Tampoco sé cuánto tiempo aguantaré. No puedo permanecer toda la vida despierto. Veo pasar las cucarachas a mi alrededor; dejo que se acerquen, que paseen por mis manos, que rocen su piel y merodeen por la comisura de la boca buscando un resto de comida que no encontrarán. Son tan hermosas. Alguna de ellas asustada al descubrir un movimiento demasiado controlado desplegará sus alas y huirá.
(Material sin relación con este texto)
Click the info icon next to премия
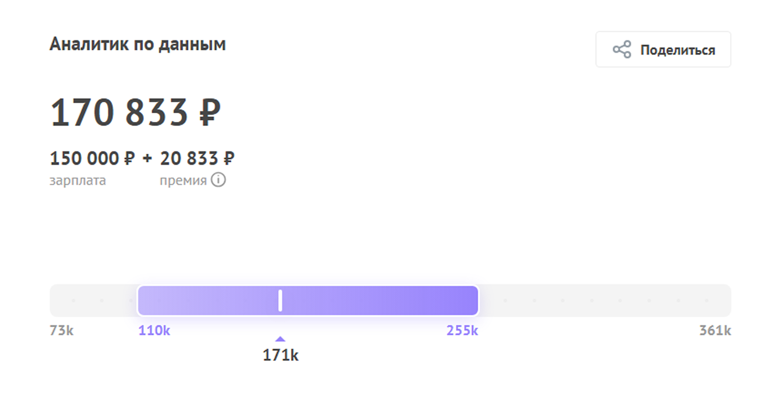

Hará bien porque estoy hambriento.
No es verdad que las noches sean silenciosas, guardan las mejores y más sutiles melodías: la gota de agua golpeando precisa y milimétricamente el mismo punto del lavabo, lo que hace que emita siempre la misma nota, las uñas de un perro rascando con desesperación y desgastando las baldosas de la vivienda de arriba, el motor de una nevera resoplando cansinamente todo el calor del verano, el ronroneo de una vieja que cada noche está en las últimas, el traqueteo del condensador cada vez que alguien enciende la luz del patio, las carcomas dándose un festín con las patas de la silla de nogal, las hojas de los árboles llamando tímidamente a la ventana alentadas por el viento y esos pasos –clap, clap, clap– que no me dejan dormir.
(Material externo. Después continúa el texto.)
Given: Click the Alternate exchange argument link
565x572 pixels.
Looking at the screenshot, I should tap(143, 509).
Día tras día los mismos ruidos, las mismas intenciones, los pasos, el sueño que amenaza con vencerme, la piel pálida, casi transparente, los músculos débiles como para no sujetar el peso del cuerpo que modelan, la falta de luz, las siluetas difuminadas de cada objeto de la habitación, la angustia, el hambre, el sonido de mi propia respiración retumbando como una tabla de flamenco, el latido hueco que se acelera, sudoración, abrir y cerrar de los dedos de las manos, grito mudo –clap, clap, clap–, la desnudez del silencio. Un triste avatar de mí mismo ahogado en su propia saliva.